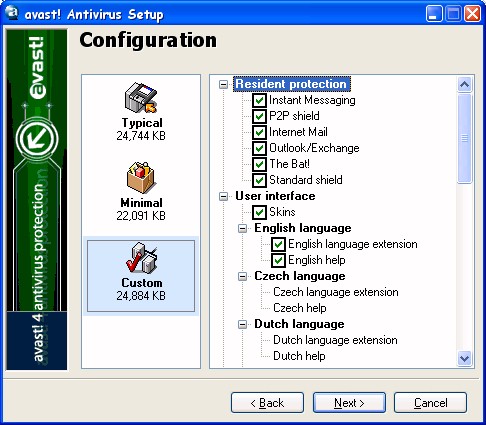Viewport: 486px width, 425px height.
Task: Click the component list scrollbar thumb
Action: tap(464, 138)
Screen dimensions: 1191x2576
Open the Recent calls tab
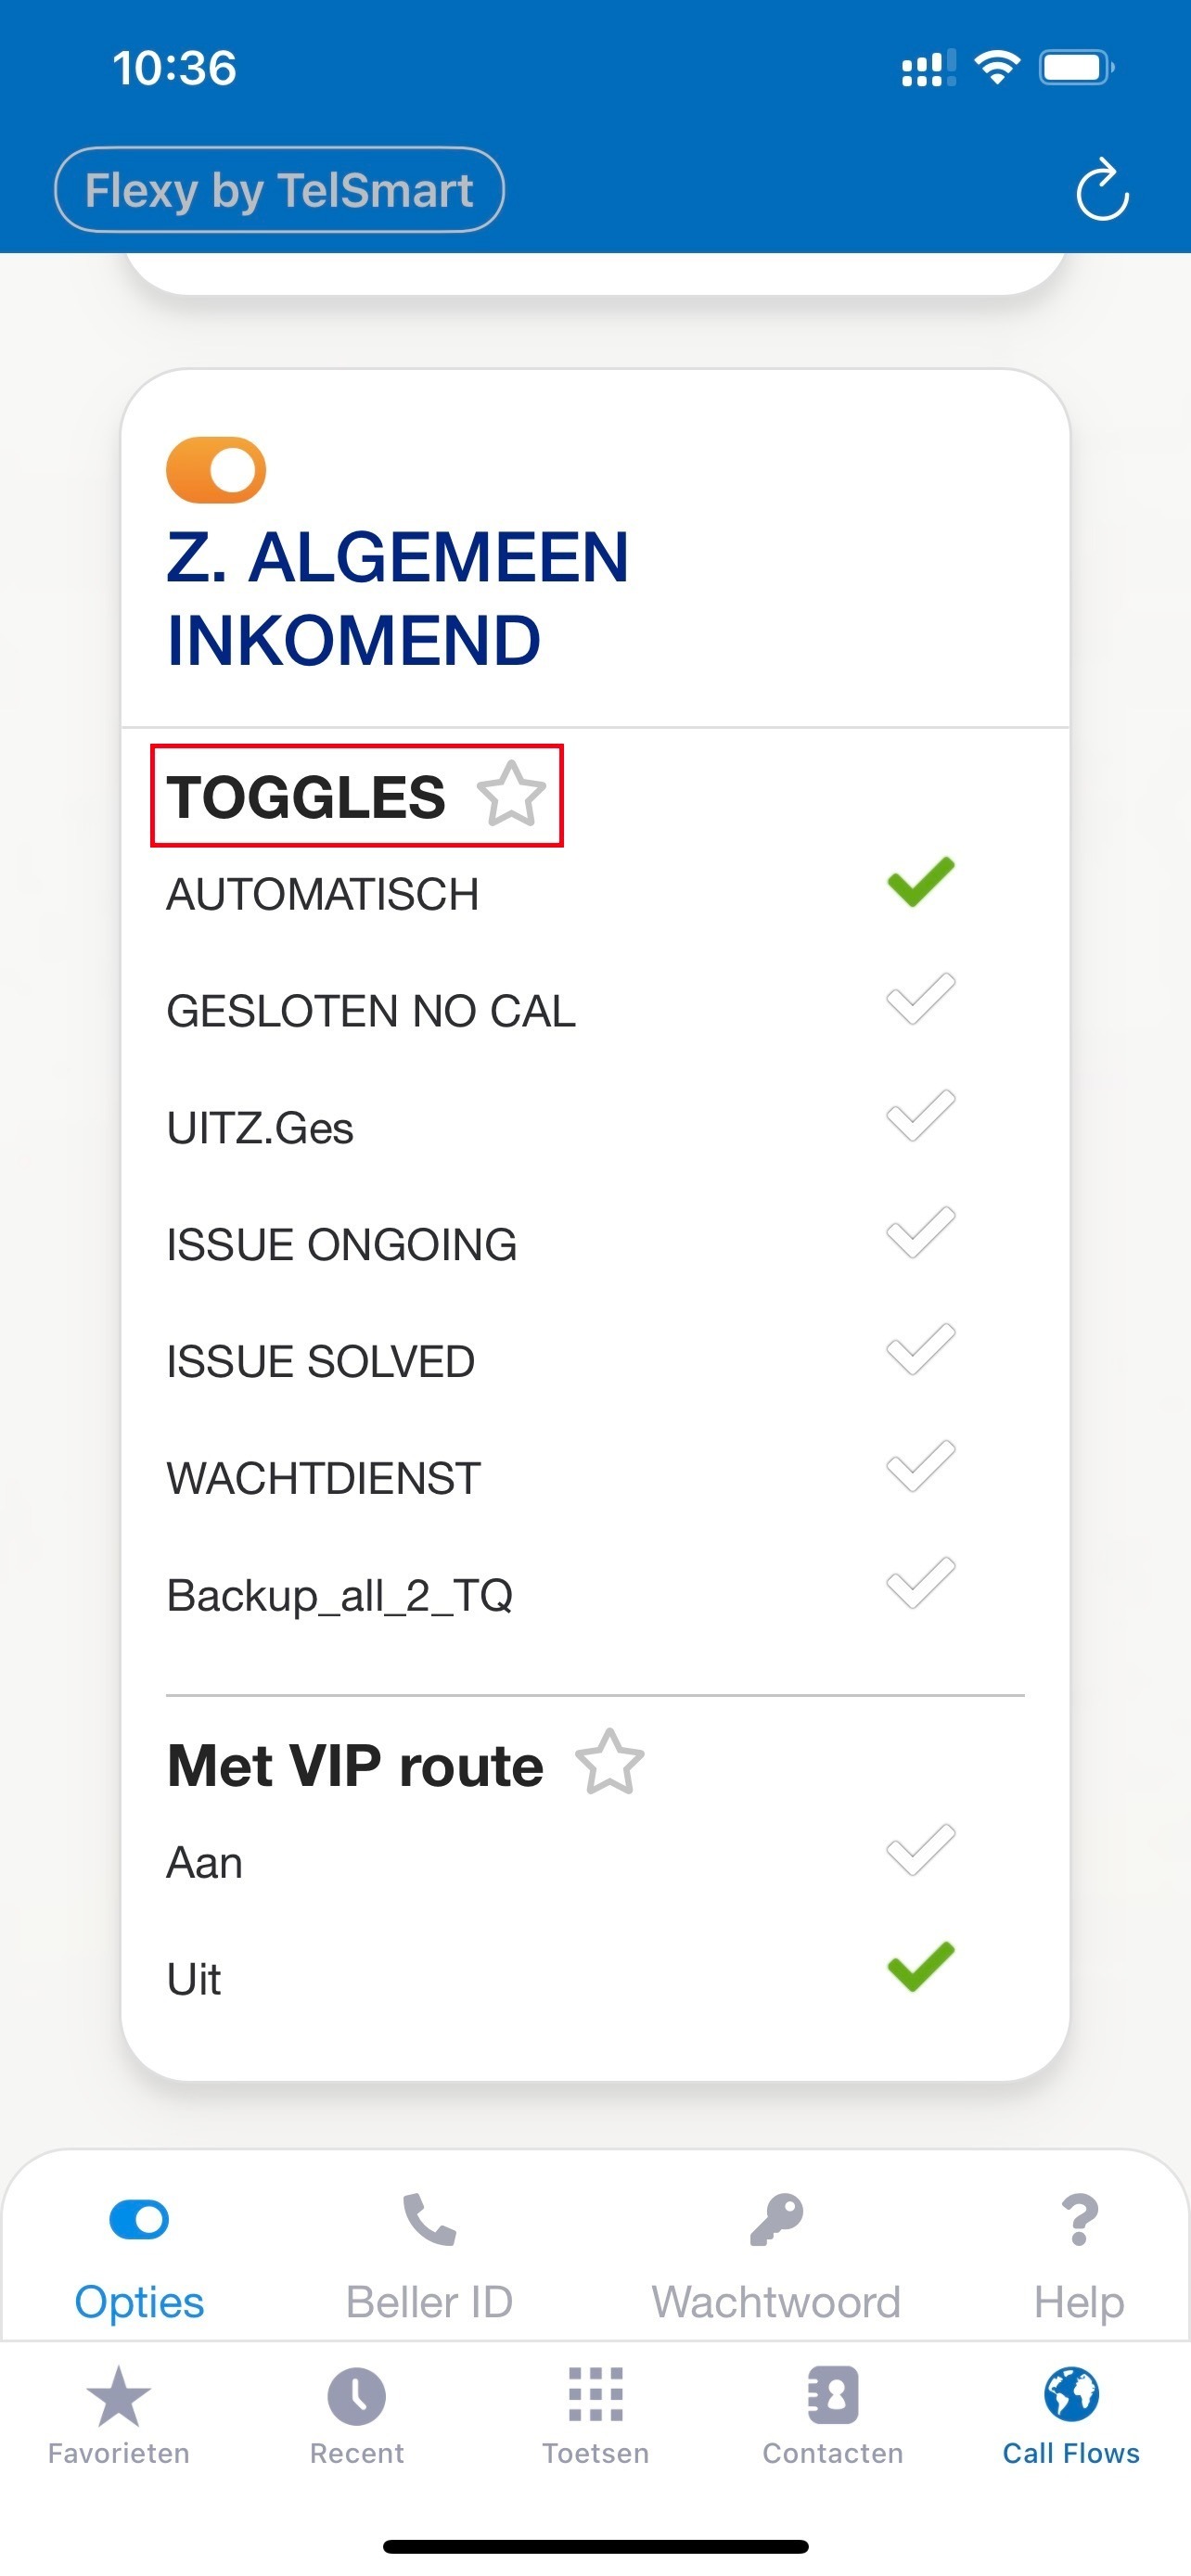coord(356,2416)
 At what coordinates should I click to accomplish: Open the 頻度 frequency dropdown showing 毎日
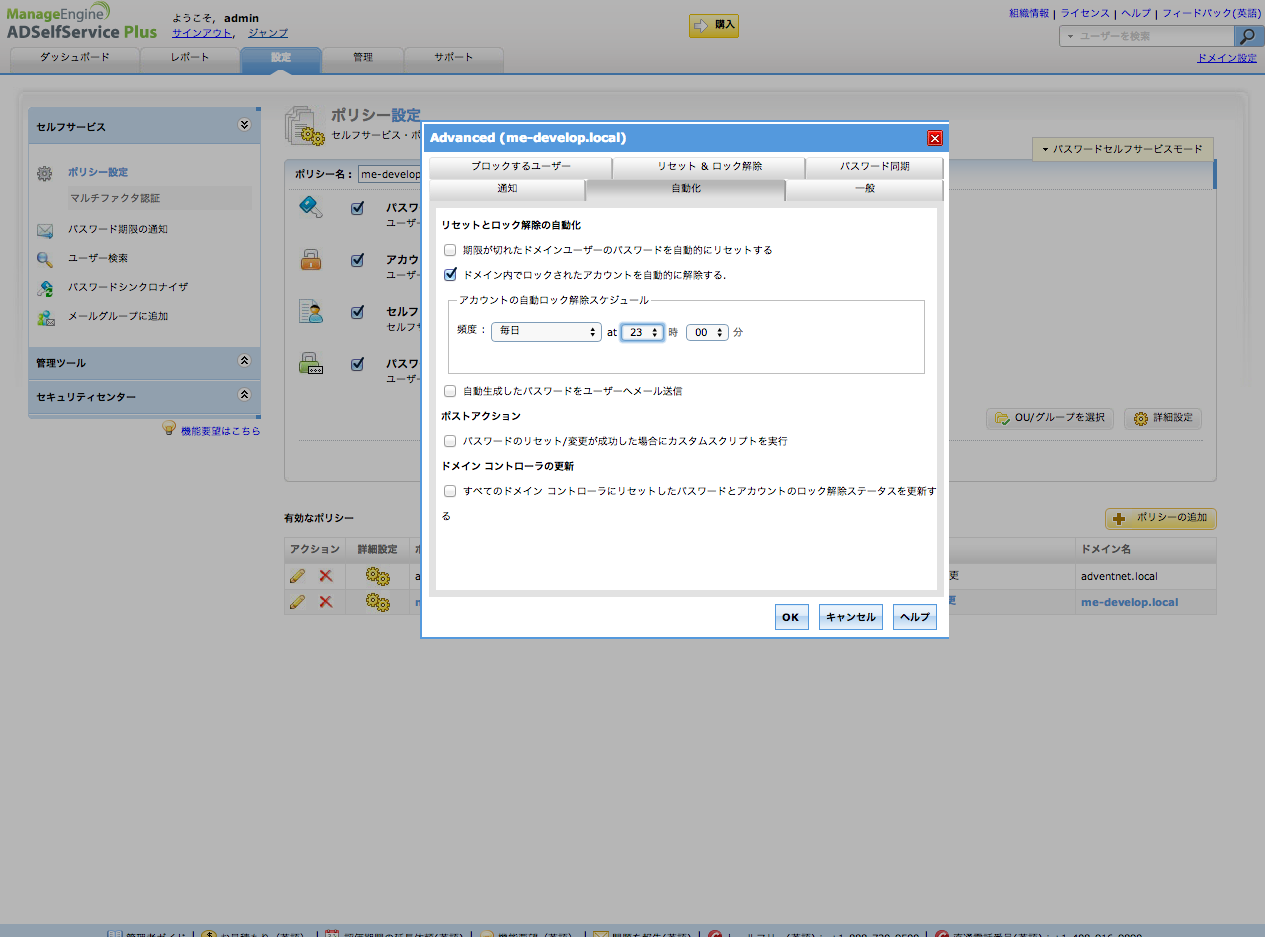click(x=546, y=332)
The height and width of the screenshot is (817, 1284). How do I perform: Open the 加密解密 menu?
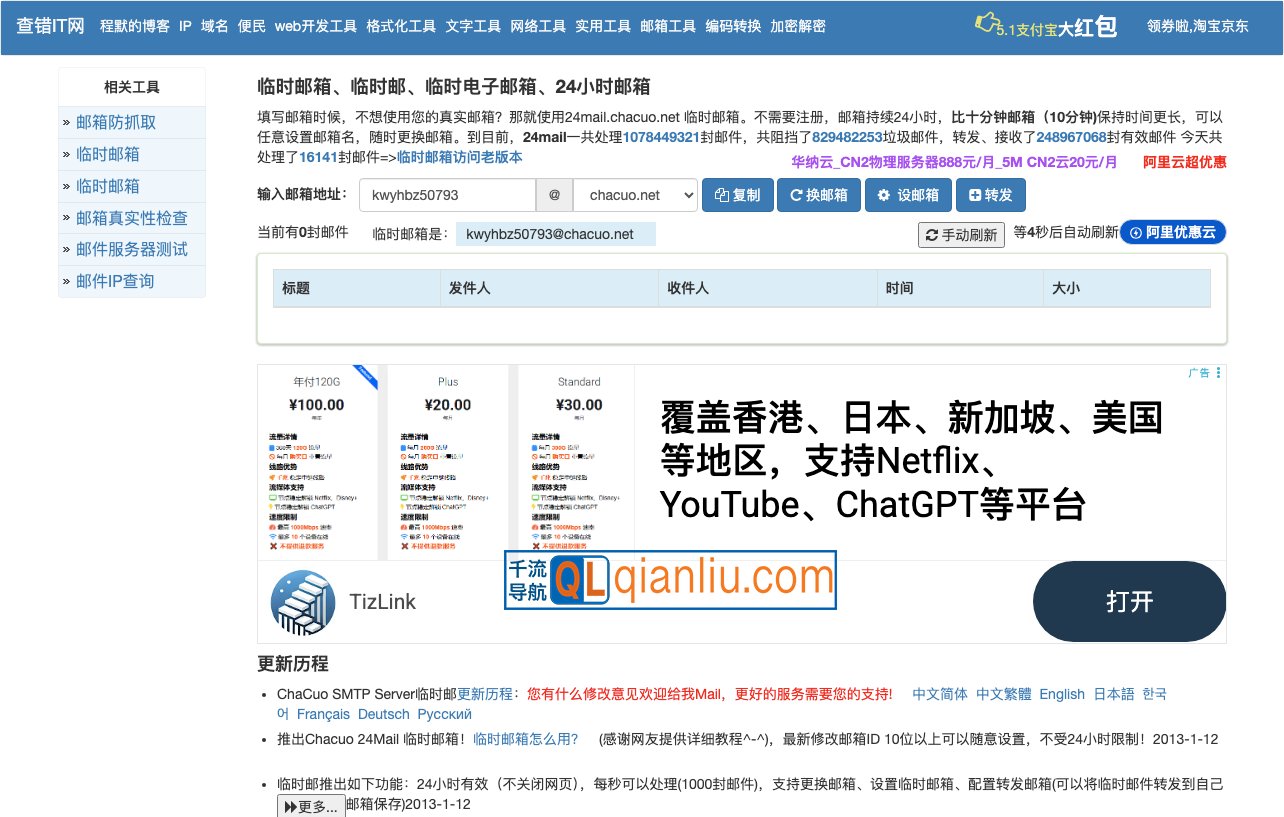(x=799, y=27)
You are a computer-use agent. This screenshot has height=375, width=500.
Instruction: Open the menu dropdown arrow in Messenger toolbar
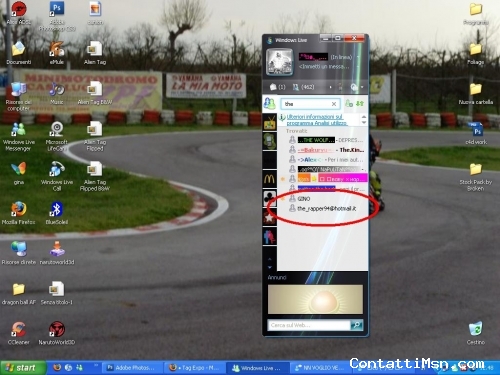pyautogui.click(x=362, y=87)
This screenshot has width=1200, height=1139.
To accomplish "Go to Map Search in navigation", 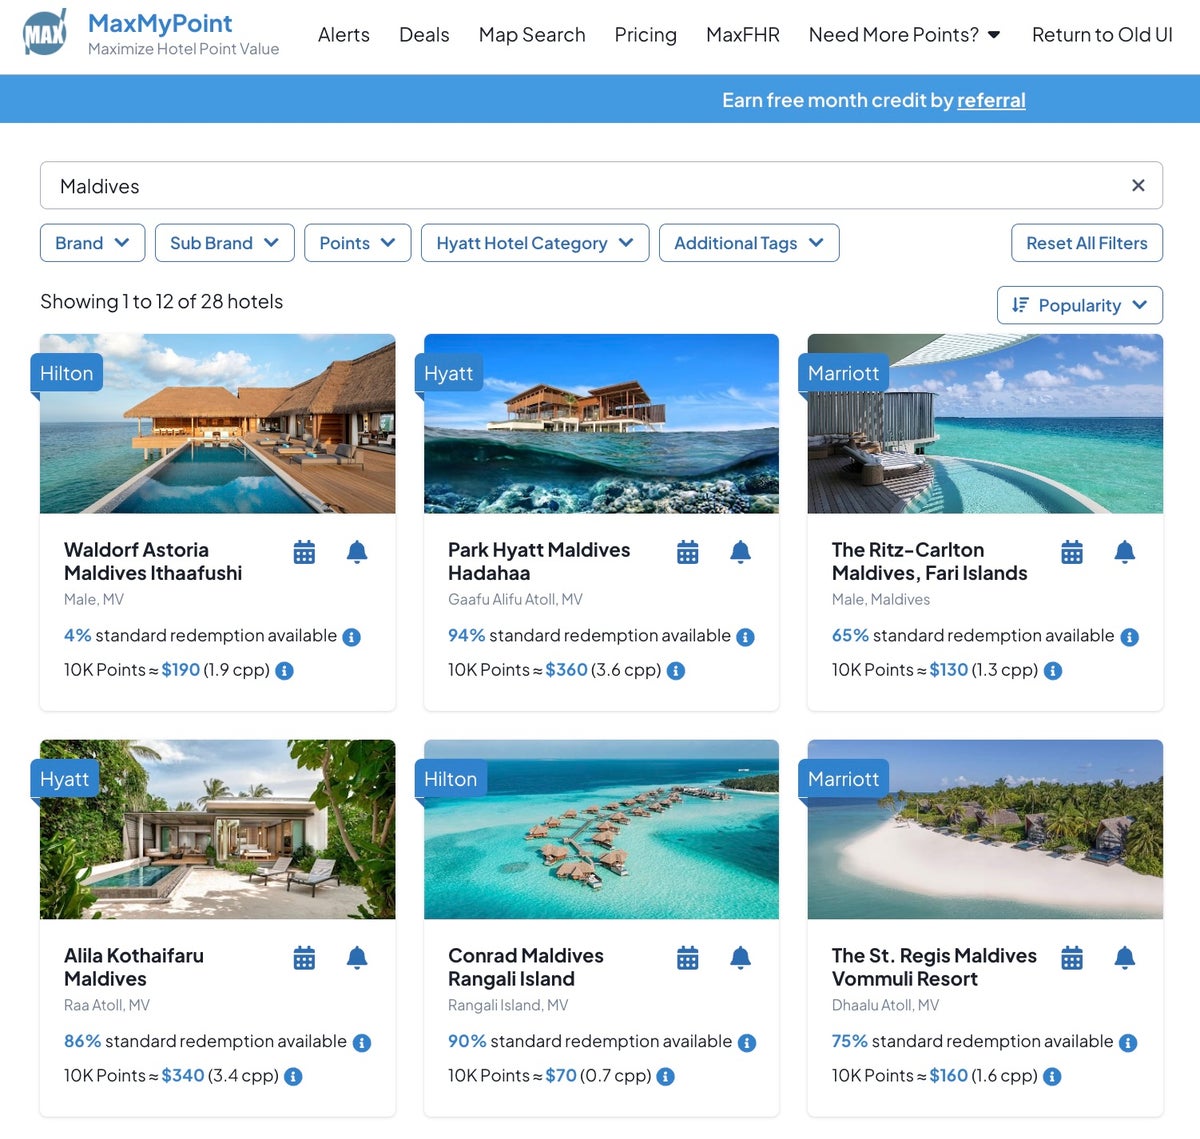I will pyautogui.click(x=532, y=35).
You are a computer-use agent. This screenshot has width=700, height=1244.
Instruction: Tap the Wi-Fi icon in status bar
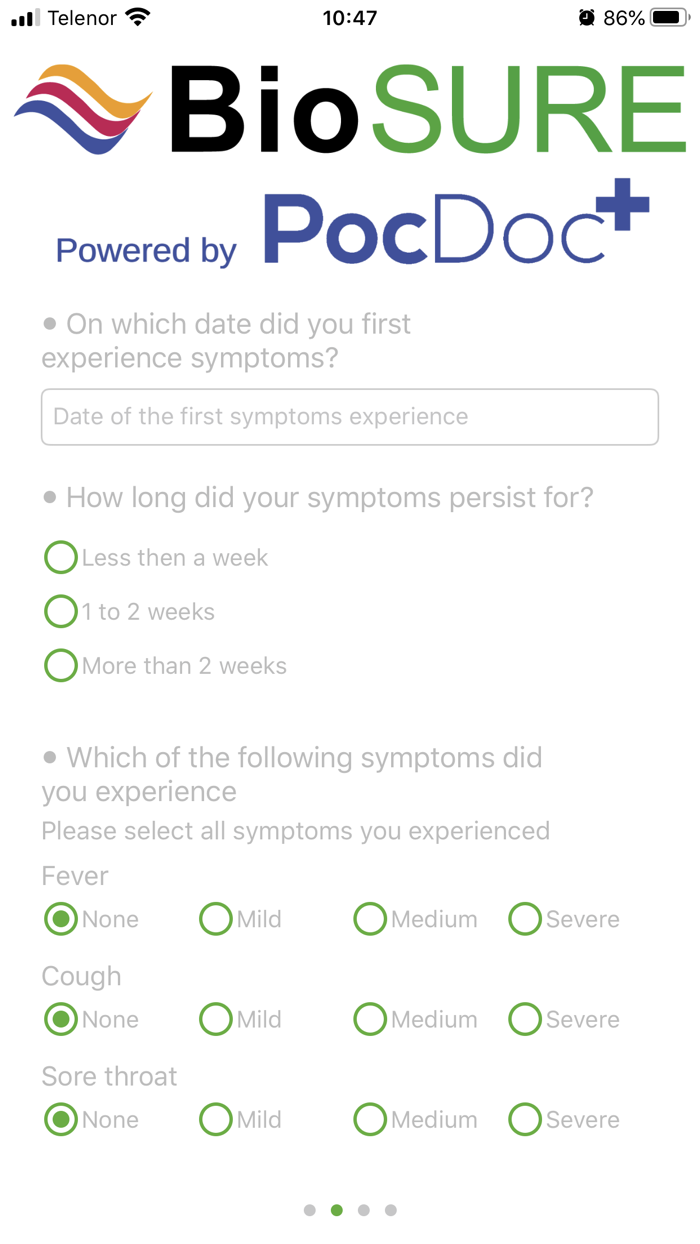coord(137,16)
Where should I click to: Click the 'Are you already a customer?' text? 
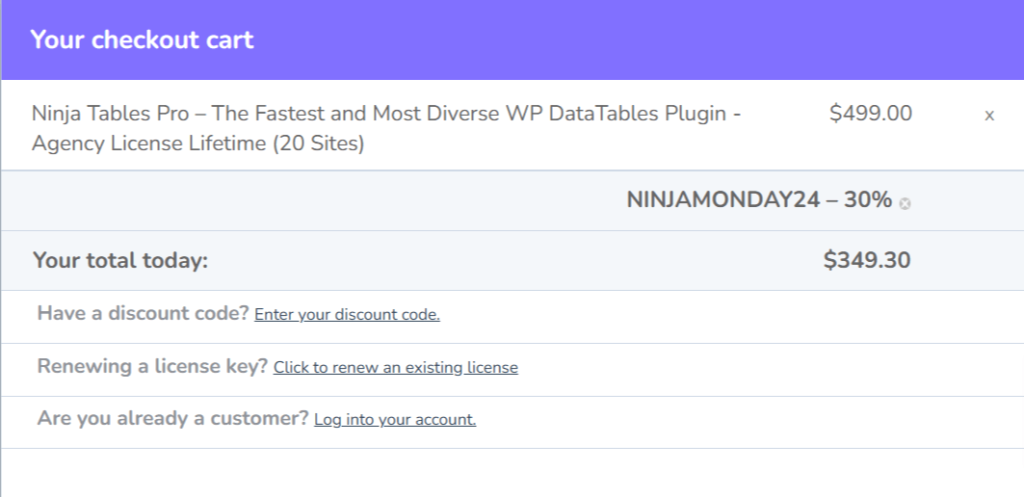173,419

****************

= ABOUT THIS EXERCISE =
The expected answer is a copy of each line in the records that holds the word "computer".

= REPLY TO THE TASK =
You are a computer-use agent. This screenshot has height=375, width=500.
You are a computer-use agent. This screenshot has width=700, height=1244.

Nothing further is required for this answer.